Huge improvement over the original (whitewashed) cover. Still don't think he looks like T. J., though.

Sometimes it takes more than one book to figure out what the fuss is about. You know, when you read your first novel in a certain genre or subgenre, or by a particular author, and you enjoyed it, but haven’t been converted into a fan. Then one or two or three books later, you stumble across the book that makes the proverbial lightbulb click on and you finally understand what the big deal is.

I’d read a couple of Chris Crutcher books before and liked them well enough, but (and this may be heresy for a YA librarian) I didn’t think they were all that amazing. Then I read Whale Talk and said, “Oh, so that’s why people are such big Chris Crutcher fans.”

So, Whale Talk.

Cutter High School is obsessed with sports. Which is one of the reasons T. J. Jones sticks out. T. J. (full legal name: The Tao Jones), adopted as a child by white parents, is “black. And Japanese. And white. Politically correct would be African-American, Japanese-American, and what? Northern-European American?” He’s one of the few people of color in town and one of the best athletes in school, even though he refuses to join any of its sports teams.

Sports, to T. J., should be about sportsmanship and competing against an opponent at his best. Not cheering when an opponent gets hurt or an obsession with letter jackets, like it is in Cutter. He’s also got a problem with authority figures telling him what to do, another reason why T. J. doesn’t want to play football or basketball, despite the avid pursuit of the coaches.

When one T. J.’s teachers, mostly in an effort to avoid being an assistant coach on the wrestling team, proposes starting a swim team, T. J. is therefore reluctant to participate at first. Until he realizes putting together a team consisting of people who “would look most out of place in a Cutter High School letter jacket” (namely, “one swimmer of color, a representative from each extreme of the educational spectrum, a muscle man, a giant, a chameleon, and a psychopath”) would be an excellent way of pissing off those people whose lives seem to revolve around said Cutter High School letter jackets.

Over the course of the year, a camaraderie develops among the swimmers. As T. J. battles for all swim team members to receive letter jackets, he confronts coaches, student-athletes, and one particular racist and abusive Cutter High alumnus who don’t want to change the status quo.

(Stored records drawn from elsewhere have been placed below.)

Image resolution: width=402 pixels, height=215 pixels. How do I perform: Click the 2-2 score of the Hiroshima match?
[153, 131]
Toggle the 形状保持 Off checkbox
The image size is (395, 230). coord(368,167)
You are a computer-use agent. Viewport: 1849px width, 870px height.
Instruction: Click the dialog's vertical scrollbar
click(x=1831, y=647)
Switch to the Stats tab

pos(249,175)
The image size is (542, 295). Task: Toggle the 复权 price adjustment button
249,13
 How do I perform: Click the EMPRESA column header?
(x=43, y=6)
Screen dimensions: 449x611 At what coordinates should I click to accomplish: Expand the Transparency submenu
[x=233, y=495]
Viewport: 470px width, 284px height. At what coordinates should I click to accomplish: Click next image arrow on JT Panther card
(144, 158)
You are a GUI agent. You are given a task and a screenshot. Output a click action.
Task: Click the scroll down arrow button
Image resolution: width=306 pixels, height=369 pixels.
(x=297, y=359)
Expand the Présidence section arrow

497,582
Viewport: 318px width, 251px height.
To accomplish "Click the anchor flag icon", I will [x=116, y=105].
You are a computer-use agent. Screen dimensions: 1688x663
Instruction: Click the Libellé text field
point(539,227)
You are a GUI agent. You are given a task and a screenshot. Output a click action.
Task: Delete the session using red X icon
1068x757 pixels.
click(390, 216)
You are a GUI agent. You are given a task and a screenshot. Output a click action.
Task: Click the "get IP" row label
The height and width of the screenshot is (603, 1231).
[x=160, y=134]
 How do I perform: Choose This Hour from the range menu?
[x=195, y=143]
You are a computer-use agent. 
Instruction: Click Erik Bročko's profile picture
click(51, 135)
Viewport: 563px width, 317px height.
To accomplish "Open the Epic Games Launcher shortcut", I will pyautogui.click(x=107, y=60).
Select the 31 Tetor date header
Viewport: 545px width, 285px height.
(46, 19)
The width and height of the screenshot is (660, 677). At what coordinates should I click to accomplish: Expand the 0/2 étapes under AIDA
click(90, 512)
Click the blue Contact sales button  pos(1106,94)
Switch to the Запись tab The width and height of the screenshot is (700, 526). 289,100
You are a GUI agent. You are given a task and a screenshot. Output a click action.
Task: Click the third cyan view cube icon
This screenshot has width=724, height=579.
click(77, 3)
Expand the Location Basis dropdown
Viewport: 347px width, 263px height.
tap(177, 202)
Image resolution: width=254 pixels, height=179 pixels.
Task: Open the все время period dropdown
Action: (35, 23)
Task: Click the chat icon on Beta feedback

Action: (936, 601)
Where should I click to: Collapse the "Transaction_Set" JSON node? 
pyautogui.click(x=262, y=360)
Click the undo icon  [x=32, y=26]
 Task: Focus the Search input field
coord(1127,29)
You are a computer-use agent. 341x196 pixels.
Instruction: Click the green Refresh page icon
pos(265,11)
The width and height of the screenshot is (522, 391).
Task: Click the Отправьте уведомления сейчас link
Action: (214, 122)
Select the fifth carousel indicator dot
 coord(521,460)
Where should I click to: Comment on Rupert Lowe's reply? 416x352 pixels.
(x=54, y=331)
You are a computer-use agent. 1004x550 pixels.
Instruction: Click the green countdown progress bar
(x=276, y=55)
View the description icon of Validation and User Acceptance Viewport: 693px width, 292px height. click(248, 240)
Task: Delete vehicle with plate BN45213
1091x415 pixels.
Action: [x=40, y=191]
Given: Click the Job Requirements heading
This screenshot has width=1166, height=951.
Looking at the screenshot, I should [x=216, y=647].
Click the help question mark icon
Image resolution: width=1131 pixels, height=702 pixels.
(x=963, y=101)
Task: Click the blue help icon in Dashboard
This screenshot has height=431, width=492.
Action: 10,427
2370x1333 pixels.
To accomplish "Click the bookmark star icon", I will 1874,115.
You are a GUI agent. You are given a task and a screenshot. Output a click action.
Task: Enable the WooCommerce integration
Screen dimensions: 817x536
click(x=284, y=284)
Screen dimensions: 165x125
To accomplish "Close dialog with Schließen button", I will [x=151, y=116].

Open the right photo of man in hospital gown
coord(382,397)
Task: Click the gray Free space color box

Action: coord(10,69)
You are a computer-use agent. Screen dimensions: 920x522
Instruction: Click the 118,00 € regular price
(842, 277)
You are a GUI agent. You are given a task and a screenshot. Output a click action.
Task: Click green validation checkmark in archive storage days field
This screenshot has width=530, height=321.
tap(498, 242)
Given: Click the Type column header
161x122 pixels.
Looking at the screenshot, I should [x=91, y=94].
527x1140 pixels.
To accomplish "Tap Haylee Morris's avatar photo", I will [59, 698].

Yet despite the (often unsubtle) messages and sometimes painful incidents T. J. encounters, the story does not feel didactic or heavy. The way Crutcher balances his storylines, T. J.’s relationship with his father, and, most notably, the angst vs. humor level, make Whale Talk an unexpectedly enjoyable read.

Part of what I liked best about Whale Talk is how it’s about racism, but not really *about* race. I know, this needs clarification. What I’m trying to say is that 1) while racism is an important part of the story, it’s not the only thing that’s going on; and 2) it does not provide internal conflict, but external conflict. T. J. doesn’t have a problem being mixed-race; he is who he is. Although some people have a problem with it, T. J. doesn’t allow it to define him or for others to use it as a way of denigrating him.

Book source: public library.

Cross-posted at Guys Lit Wire.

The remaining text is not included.